Nach einem heissen Sommer werden die Tage jetzt kürzer. In Luzern beginnen die Blätter bereits, sich zu verfärben. Krieg, Energiekrise, die Rückkehr der Pandemie: Dieses Jahr droht die grosse Herbstdepression. Ein paar tröstende Worte.

Was wir bis vor kurzem nur aus den Geschichtsbüchern kannten, ist jetzt schreckliche Wirklichkeit: Tausende von Menschen sterben in Europa. Nach der Pandemie kam der Krieg in der Ukraine – und nun geht der Schweiz der Strom aus. Es scheint, als würde der Strom schlechter Nachrichten nicht abreissen.

Wenn Herbstdepression, dann jetzt.

Daneben der Wahnsinn des Alltags. «Alles muss besser, schneller, grösser, mehr sein», wie es der Soziologe Martin Hafen kürzlich gegenüber zentralplus formulierte. Die Zukunft sieht düster aus. Die junge Generation heute ist die erste, die nicht damit rechnen kann, es einst besser zu haben als ihre Eltern.

Wenn Herbstdepression, dann jetzt.

Die Blätter färben sich langsam, es ist kalt am Morgen. Die ersten Nebelschwaden in der Luft, wenn ich mich zu meinem Spaziergang aufmache. Der Weg führt mich über den Friedhof im Friedental. Ich laufe an den Gräbern vorbei. An all den Menschen, die nicht mehr da sind.

Wenn Herbstdepression, dann jetzt.

Wenn Hoffnung gebraucht wird, dann jetzt

Auf dem Rückweg zu meinem Velo bemerke ich eine Bewegung neben mir. Die erste Rosskastanie des Jahres ist mir vor die Füsse gefallen. Die stachelige Kapsel rollt einen Meter und bleibt dann liegen. In ihrem Inneren schimmert es glänzend, als wäre eine Perle darin.

Ich nehme die Kastanie heraus und halte sie in der Hand. Unglaublich, denke ich. Was für eine Kraft in einer so kleinen Frucht steckt. Die Kraft eines ganzen Baumes.

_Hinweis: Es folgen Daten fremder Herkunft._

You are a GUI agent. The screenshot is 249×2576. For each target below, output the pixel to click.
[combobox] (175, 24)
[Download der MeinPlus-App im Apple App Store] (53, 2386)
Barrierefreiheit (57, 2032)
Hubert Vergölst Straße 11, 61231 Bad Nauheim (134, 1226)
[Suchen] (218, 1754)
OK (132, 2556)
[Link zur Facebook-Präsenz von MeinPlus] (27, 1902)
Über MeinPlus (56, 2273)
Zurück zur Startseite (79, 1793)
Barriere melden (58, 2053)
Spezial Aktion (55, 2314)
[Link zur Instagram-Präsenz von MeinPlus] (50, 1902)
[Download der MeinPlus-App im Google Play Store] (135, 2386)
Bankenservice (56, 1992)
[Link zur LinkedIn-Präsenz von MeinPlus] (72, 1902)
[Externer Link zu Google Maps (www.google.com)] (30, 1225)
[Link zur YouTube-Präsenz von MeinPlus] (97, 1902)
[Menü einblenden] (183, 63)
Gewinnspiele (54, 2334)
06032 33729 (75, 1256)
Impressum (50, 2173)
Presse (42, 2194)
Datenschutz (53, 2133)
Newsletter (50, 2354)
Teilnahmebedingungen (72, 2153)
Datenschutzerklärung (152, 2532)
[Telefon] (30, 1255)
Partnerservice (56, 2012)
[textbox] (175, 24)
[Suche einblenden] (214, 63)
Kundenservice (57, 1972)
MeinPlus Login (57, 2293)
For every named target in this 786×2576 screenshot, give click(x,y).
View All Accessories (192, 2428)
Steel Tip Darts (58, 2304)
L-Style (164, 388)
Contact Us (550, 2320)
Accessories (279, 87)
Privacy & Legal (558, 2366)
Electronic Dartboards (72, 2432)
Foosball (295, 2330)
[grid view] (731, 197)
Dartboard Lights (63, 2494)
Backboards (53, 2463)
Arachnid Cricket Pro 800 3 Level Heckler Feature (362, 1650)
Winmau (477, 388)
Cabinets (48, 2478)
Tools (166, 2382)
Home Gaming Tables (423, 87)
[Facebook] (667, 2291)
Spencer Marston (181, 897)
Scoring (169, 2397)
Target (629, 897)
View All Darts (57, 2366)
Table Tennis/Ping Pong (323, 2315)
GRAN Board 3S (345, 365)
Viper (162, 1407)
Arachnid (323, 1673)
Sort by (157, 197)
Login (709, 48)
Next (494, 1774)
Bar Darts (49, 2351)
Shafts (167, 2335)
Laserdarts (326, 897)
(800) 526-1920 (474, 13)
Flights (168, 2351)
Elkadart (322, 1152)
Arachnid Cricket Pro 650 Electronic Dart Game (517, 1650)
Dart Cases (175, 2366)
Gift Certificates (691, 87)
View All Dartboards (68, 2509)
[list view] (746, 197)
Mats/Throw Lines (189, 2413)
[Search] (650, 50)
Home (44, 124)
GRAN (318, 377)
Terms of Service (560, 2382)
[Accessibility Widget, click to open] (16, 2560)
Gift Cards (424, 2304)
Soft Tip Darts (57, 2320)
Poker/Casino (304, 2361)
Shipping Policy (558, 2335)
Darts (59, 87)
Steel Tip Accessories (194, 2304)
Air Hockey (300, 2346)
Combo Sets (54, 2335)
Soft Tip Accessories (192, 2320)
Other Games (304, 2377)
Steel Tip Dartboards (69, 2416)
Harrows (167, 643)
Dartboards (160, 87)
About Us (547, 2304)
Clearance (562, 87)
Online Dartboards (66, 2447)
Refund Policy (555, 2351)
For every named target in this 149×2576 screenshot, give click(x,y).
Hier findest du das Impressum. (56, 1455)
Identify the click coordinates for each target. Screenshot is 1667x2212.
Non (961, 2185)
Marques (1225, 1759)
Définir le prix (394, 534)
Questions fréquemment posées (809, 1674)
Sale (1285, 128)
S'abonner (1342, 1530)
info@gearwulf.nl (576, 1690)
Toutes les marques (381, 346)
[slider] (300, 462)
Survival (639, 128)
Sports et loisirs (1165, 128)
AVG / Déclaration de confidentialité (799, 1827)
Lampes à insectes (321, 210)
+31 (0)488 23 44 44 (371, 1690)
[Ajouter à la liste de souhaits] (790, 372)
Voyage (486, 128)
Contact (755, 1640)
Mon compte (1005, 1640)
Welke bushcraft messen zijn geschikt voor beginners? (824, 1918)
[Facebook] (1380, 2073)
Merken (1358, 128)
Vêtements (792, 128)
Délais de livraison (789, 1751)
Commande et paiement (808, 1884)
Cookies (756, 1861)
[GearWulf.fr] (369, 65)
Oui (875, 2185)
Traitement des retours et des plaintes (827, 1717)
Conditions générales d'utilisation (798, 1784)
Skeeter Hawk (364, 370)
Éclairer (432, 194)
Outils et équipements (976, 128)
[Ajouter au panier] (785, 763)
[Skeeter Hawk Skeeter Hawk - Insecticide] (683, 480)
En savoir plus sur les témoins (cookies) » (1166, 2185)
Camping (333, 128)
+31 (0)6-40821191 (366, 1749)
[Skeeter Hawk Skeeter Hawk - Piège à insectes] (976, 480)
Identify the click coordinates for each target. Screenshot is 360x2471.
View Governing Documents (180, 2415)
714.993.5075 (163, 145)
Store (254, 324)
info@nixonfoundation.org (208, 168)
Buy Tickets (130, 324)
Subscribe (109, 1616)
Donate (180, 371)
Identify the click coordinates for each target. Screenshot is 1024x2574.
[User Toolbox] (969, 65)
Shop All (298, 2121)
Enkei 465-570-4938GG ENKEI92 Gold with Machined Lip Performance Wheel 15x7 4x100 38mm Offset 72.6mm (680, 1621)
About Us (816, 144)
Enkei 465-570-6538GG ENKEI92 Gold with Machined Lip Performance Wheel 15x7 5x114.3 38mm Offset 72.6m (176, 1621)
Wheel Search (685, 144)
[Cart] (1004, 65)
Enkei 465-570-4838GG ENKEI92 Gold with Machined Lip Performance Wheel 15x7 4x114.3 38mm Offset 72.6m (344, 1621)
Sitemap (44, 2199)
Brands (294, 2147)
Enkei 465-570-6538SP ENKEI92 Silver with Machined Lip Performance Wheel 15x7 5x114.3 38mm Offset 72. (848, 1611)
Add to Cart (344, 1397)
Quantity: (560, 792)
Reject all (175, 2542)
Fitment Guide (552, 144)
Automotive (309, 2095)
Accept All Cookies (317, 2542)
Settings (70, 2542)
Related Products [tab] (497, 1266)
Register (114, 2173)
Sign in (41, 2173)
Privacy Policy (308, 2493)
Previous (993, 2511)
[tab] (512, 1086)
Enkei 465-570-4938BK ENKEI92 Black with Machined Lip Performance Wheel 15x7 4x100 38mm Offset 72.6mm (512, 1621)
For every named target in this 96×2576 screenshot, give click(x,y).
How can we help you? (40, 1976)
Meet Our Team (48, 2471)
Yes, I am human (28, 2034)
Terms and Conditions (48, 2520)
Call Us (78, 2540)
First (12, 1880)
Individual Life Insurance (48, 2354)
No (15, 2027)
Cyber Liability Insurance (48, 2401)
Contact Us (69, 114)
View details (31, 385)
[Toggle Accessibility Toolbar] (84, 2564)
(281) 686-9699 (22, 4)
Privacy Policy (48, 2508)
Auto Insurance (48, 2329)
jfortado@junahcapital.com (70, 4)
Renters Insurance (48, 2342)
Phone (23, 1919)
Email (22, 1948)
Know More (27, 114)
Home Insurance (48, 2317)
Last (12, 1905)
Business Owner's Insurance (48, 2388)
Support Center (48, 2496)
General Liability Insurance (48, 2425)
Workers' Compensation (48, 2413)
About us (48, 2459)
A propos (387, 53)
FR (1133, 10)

Sie fühlt sich kühl an. Auf ihrer Oberfläche glitzern ein paar Wassertropfen. Ich stelle mir vor, wie ein Teil der Energie dieses zukünftigen Baumes in mich übergeht. Ich muss daran denken, was eine liebe Journalistenkollegin mir letztes Jahr erzählt hat. Nämlich, dass die erste Rosskastanie, die du im Herbst findest, dir Glück bringen wird.

Ich stelle mir vor, wie viele der Früchte den Luzernerinnen – genau wie mir – in den nächsten Tagen und Wochen vor die Füsse fallen.

Ein tröstlicher Gedanke. Denn die Rosskastanie ist in der Stadt Luzern allgegenwärtig. Seit 1844 säumen diese Bäume in einer Allee den Schweizerhofquai. Jeder zehnte Stadtbaum gehört zu dieser Art.

Ich stelle mir vor, wie viele der Früchte den Luzernerinnen – genau wie mir – in den nächsten Tagen und Wochen vor die Füsse fallen. Und hoffe, dass es stimmt, dass sie Glück bringen.

Ich sammle einige Rosskastanien auf und stecke sie in die Tasche. Ich werde sie an Orte legen, wo keine solchen Bäume stehen. Auf das sie von jemandem gefunden werden. Und dieser Person Glück bringen.

Wenn Hoffnung gebraucht wird, dann jetzt.